Warning about WARN_ON()
Posted Apr 18, 2024 22:46 UTC (Thu) by kees (subscriber, #27264) [Link]
Warning about WARN_ON()
Posted Apr 21, 2024 16:08 UTC (Sun) by marcH (subscriber, #57642) [Link]
Of course it has been "ignored", because:
> we can no longer trust the integrity of the system
That's the simple reason why this advice has been ignored: because it's really bad!
"Something that should never happen, happened. Let's pretend nothing important happened and keep running anyway this monolithic kernel written in the programming language of memory corruptions". Unbelievable.
If some crazy people or unusual use cases want panic_on_warn to be OFF for $reasons then let them - but don't let them force that bad choice on everybody else by changing the semantics of existing APIs. That's even more unbelievable.
Warning about WARN_ON()
Posted Apr 21, 2024 16:21 UTC (Sun) by mb (subscriber, #50428) [Link]
It makes a whole lot of sense to reboot when the system got into a state that was thought to be impossible.
Going on as if nothing happened is not an option for me.
I do understand why this behavior would not be ideal on desktop systems.
There I'd like to be notified and make the decision manually.
Suggesting pr_warn for "impossible" states is taking away this decision from administrators. Which is wrong. Kernel developers cannot decide what to do in these cases, because there's no single correct answer.
Warning about WARN_ON()
Posted Apr 21, 2024 18:01 UTC (Sun) by marcH (subscriber, #57642) [Link]
This. The job of kernel _developers_ is to 1) provide APIs with a "scale" of error levels defined as best as possible. As simple a scale as possible, but not simpler 2) Thoroughly enforce it through code reviews. The latter is not easy because error handling is hard to test, rarely ever tested, formally defining "levels" is also hard and many developers don't care about errors. So it'll never be perfect. But it's not optional and must be done as best as possible.
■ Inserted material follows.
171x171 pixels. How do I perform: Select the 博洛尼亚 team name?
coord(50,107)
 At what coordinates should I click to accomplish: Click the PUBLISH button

Then, what to do with these error levels is a POLICY decision that belongs to the _administrator_ and specific use cases. BTW the _same_ administrator can be dealing with errors differently depending on the use cases.
"Mechanism, not policy". Default values matter and sometimes they must be adjusted (slowly and carefully) but developers should never remove some knobs or change their semantics only because of the perception that "some" administrators don't understand them. First, developers can't possibly understand all use cases. Then what about all the administrators who have been using the knobs as intended the whole time? Why should they suffer?
Warning about WARN_ON()
Posted Apr 24, 2024 2:02 UTC (Wed) by jwarnica (subscriber, #27492) [Link]
Opensource allows people to get into things deeper than credible levels of safety.
Absolutely it is true that "developers can't possibly understand all use cases", which suggest their offer of software that works should be credible. Not in any legal sense of "warranty for a particular purpose" but some level of credible thinking, analysis, testing. If you've tested 13 scenarios, say you've tested 13 scenarios, not 255 scenarios since that is the next smallest data type.
If the downstream user wants to open up the code and test more, fine. They can do that. But that wasn't what the upstream provided and implied they tested; the user then is on the hook for what happens.
Warning about WARN_ON()
Posted Apr 24, 2024 18:23 UTC (Wed) by marcH (subscriber, #57642) [Link]
The number of clones, branches, commits/versions and the Kconfig combinatorial explosion is so huge that "tested upstream" does not really mean anything. At best you could have metric measuring some distance from a git tag from Linus and the ,config he uses but would that be very useful?
The linux kernel is not a product, it's a very large set of legos.
"Upstream" is not a location, it's a direction. It's in the name.